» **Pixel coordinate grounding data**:

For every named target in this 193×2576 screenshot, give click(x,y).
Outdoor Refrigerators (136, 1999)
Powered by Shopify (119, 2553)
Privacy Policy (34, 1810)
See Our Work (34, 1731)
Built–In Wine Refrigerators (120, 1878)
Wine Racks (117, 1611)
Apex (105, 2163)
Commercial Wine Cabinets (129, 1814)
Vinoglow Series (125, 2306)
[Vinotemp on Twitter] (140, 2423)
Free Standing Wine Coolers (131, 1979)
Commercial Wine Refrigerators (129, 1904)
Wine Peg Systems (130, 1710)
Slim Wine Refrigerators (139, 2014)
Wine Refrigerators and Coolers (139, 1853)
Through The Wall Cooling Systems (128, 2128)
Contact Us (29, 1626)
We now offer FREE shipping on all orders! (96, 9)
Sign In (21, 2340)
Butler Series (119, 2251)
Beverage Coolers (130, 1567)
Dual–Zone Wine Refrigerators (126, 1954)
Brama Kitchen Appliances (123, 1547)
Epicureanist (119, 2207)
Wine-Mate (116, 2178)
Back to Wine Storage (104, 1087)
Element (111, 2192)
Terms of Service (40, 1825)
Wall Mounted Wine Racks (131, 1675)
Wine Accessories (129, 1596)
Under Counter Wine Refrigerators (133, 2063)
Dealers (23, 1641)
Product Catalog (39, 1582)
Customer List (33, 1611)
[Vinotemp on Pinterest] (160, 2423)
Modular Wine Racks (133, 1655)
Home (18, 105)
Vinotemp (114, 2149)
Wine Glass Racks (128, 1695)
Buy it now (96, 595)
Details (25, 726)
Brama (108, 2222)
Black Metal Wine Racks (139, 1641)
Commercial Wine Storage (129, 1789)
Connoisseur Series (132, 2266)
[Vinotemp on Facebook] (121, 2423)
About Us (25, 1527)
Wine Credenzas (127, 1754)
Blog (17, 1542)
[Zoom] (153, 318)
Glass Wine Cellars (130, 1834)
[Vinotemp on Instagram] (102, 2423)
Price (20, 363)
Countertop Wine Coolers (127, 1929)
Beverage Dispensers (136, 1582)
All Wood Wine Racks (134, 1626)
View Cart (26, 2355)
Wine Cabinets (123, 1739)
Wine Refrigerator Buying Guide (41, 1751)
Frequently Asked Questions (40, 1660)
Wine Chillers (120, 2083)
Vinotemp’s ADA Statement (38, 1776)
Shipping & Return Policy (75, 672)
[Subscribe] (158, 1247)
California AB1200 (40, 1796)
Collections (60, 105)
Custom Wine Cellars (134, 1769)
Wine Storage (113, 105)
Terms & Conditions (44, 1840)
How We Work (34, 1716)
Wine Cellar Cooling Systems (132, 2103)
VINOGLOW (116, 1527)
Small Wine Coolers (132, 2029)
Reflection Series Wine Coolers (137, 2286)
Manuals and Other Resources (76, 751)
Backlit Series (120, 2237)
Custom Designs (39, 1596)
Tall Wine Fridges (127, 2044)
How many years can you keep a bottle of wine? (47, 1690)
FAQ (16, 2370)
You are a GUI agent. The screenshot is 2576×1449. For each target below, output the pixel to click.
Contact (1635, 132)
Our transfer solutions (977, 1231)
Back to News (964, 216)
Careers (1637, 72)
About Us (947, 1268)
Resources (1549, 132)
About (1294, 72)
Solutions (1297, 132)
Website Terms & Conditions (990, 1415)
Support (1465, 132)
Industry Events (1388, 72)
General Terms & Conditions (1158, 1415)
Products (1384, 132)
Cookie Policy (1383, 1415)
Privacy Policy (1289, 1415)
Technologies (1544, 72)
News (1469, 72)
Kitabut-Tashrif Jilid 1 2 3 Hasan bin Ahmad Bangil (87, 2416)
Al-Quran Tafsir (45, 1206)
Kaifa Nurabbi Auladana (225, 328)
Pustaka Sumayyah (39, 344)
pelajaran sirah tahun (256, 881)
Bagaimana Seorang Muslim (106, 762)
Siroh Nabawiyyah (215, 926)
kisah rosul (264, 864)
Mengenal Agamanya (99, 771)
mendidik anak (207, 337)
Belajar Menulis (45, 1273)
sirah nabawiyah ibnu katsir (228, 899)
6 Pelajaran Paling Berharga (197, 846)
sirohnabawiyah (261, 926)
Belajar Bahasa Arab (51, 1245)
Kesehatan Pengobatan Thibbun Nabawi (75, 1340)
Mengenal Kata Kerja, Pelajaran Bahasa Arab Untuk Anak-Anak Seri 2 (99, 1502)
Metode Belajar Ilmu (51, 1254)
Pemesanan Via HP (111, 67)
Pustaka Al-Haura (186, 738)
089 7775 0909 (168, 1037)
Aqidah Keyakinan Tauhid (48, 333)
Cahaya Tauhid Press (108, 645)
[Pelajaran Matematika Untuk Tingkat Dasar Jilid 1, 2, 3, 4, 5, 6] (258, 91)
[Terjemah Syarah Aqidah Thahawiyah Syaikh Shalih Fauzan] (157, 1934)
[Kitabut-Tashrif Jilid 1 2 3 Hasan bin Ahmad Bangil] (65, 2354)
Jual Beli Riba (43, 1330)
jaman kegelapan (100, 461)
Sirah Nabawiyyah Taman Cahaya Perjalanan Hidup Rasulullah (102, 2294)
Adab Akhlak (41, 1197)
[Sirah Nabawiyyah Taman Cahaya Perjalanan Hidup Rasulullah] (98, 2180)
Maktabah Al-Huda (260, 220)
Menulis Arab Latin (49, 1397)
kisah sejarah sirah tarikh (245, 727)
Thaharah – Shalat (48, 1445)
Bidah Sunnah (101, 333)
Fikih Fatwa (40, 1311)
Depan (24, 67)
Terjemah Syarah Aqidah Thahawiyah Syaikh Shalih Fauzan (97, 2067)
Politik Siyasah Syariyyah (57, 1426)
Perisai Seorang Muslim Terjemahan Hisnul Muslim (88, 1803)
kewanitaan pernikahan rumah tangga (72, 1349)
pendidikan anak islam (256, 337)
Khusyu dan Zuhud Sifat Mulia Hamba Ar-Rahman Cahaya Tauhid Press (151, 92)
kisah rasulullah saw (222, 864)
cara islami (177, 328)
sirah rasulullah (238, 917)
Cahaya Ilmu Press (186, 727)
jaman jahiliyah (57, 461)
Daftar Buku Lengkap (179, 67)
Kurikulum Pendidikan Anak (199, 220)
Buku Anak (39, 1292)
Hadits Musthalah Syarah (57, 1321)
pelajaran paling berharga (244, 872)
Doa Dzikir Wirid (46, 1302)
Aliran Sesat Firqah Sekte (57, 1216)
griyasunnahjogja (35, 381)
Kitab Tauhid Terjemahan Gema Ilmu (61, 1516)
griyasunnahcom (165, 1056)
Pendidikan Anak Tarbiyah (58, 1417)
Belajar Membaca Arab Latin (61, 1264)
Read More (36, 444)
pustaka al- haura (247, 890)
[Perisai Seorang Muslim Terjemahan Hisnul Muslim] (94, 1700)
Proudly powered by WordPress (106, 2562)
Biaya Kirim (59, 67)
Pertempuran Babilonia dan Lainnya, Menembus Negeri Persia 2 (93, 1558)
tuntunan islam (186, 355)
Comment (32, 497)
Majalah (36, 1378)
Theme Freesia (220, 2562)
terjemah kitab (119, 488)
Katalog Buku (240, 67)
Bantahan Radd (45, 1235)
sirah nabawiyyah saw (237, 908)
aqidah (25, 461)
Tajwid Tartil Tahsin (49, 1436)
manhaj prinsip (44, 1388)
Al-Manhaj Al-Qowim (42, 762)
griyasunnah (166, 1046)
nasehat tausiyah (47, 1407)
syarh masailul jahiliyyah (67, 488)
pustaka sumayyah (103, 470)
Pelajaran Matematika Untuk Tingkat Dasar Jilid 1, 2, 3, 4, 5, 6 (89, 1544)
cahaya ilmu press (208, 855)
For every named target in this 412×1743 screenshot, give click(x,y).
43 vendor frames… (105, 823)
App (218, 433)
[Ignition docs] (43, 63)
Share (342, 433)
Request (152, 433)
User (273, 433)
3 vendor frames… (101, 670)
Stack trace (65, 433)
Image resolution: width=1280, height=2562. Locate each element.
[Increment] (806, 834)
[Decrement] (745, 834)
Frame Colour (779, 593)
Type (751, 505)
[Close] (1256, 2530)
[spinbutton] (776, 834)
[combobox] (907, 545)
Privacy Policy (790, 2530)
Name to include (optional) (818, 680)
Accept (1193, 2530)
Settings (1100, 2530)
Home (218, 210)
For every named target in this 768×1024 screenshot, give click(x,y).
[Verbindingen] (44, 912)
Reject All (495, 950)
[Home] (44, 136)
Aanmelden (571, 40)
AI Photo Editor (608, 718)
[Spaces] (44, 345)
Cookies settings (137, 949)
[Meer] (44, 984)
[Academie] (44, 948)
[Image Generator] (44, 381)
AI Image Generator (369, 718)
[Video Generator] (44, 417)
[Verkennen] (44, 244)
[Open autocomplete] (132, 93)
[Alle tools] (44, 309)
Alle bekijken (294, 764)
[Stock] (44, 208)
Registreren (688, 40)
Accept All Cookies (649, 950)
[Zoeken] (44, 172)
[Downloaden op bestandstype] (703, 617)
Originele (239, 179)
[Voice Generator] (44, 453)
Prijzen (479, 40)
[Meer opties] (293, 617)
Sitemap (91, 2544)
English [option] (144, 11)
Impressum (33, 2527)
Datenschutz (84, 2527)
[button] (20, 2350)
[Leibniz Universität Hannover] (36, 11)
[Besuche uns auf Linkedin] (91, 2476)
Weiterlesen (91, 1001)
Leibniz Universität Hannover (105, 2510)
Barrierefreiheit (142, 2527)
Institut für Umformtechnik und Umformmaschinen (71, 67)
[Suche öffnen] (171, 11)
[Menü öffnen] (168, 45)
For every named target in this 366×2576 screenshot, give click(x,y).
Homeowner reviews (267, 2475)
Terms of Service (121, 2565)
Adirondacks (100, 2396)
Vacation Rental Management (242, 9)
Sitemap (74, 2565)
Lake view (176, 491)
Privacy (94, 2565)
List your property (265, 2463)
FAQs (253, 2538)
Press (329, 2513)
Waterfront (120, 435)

» **Task to carry out**: Starting with the first line of the records, repeat every line up to and including the one containing "Wine Peg Systems (130, 1710)", and nothing else.

» **Answer box**:
For every named target in this 193×2576 screenshot, give click(x,y).
Outdoor Refrigerators (136, 1999)
Powered by Shopify (119, 2553)
Privacy Policy (34, 1810)
See Our Work (34, 1731)
Built–In Wine Refrigerators (120, 1878)
Wine Racks (117, 1611)
Apex (105, 2163)
Commercial Wine Cabinets (129, 1814)
Vinoglow Series (125, 2306)
[Vinotemp on Twitter] (140, 2423)
Free Standing Wine Coolers (131, 1979)
Commercial Wine Refrigerators (129, 1904)
Wine Peg Systems (130, 1710)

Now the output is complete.